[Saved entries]
== Segment start ==

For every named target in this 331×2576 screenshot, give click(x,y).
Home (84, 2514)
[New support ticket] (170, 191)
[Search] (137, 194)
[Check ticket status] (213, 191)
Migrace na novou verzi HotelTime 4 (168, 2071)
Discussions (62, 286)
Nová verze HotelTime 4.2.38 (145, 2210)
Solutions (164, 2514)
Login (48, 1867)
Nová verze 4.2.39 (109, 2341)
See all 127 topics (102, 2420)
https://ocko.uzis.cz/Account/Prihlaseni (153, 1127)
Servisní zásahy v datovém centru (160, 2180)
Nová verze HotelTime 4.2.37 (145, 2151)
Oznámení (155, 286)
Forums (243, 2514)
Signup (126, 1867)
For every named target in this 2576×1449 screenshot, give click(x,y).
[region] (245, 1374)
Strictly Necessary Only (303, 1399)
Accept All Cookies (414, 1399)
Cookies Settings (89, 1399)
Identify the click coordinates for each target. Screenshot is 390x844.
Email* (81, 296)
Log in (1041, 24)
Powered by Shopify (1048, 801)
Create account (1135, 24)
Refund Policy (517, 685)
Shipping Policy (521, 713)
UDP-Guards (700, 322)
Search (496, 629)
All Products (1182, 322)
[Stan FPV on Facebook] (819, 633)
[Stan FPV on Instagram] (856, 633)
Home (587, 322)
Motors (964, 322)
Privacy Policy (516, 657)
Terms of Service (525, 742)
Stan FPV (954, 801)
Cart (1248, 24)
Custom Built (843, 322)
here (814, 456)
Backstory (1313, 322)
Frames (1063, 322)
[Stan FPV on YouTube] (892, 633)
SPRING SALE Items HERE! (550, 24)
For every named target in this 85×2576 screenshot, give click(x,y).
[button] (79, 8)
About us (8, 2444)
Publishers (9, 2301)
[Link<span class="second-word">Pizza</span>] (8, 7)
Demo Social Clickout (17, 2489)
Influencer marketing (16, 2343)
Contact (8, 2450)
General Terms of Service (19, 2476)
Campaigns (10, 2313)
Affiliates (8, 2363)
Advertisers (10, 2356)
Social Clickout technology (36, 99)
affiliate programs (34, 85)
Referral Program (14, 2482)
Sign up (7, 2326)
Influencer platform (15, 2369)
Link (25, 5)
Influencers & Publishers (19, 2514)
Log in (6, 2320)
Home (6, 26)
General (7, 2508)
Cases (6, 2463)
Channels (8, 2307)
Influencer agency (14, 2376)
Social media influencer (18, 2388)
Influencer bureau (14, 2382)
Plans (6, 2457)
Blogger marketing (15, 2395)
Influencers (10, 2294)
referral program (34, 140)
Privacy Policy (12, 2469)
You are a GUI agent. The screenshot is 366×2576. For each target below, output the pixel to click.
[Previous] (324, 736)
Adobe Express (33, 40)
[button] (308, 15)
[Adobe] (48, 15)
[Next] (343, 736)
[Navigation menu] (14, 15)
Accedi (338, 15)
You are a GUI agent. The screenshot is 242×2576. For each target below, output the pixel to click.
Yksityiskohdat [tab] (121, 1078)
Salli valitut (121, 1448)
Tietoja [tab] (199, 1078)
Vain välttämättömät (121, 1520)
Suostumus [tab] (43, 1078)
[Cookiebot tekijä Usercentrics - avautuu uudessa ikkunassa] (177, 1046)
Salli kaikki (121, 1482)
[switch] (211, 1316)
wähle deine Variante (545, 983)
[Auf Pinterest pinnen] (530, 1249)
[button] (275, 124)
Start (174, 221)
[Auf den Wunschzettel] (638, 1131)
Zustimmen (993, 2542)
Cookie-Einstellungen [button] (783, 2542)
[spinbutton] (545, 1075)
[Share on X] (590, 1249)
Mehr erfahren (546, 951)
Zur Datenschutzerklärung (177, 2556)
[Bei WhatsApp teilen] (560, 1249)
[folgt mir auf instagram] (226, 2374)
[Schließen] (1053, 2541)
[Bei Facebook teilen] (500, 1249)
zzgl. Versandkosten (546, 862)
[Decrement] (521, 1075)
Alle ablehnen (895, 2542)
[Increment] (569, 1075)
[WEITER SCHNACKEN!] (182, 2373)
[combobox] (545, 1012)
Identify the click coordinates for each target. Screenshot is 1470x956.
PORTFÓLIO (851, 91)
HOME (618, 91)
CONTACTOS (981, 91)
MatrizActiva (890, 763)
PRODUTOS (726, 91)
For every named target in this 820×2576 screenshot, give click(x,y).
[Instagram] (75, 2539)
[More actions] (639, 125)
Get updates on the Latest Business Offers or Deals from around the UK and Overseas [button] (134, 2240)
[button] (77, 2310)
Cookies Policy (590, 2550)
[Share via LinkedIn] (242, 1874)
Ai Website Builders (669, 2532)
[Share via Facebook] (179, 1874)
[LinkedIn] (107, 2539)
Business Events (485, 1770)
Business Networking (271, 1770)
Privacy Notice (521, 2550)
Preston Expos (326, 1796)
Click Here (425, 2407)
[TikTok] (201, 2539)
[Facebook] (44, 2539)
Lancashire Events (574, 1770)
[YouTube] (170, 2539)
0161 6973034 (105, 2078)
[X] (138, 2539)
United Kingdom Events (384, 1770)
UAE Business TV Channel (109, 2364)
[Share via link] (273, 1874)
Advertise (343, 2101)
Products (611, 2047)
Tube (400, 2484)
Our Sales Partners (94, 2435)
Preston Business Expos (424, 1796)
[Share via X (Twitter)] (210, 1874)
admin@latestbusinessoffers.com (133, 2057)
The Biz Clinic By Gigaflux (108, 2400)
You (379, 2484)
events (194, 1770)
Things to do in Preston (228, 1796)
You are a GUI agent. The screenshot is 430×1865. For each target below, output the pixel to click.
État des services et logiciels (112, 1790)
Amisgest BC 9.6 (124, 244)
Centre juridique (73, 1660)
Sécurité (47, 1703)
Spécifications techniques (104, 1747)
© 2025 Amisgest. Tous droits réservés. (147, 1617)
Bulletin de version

== Segment end ==

### Aim of the exercise
Quote only the lines from the line containing "Tube (400, 2484)" through the end of the entries, keeping the first and the last.

### Exercise solution
Tube (400, 2484)
Our Sales Partners (94, 2435)
Preston Business Expos (424, 1796)
[Share via X (Twitter)] (210, 1874)
admin@latestbusinessoffers.com (133, 2057)
The Biz Clinic By Gigaflux (108, 2400)
You (379, 2484)
events (194, 1770)
Things to do in Preston (228, 1796)
You are a GUI agent. The screenshot is 430×1865. For each target below, output the pixel to click.
État des services et logiciels (112, 1790)
Amisgest BC 9.6 (124, 244)
Centre juridique (73, 1660)
Sécurité (47, 1703)
Spécifications techniques (104, 1747)
© 2025 Amisgest. Tous droits réservés. (147, 1617)
Bulletin de version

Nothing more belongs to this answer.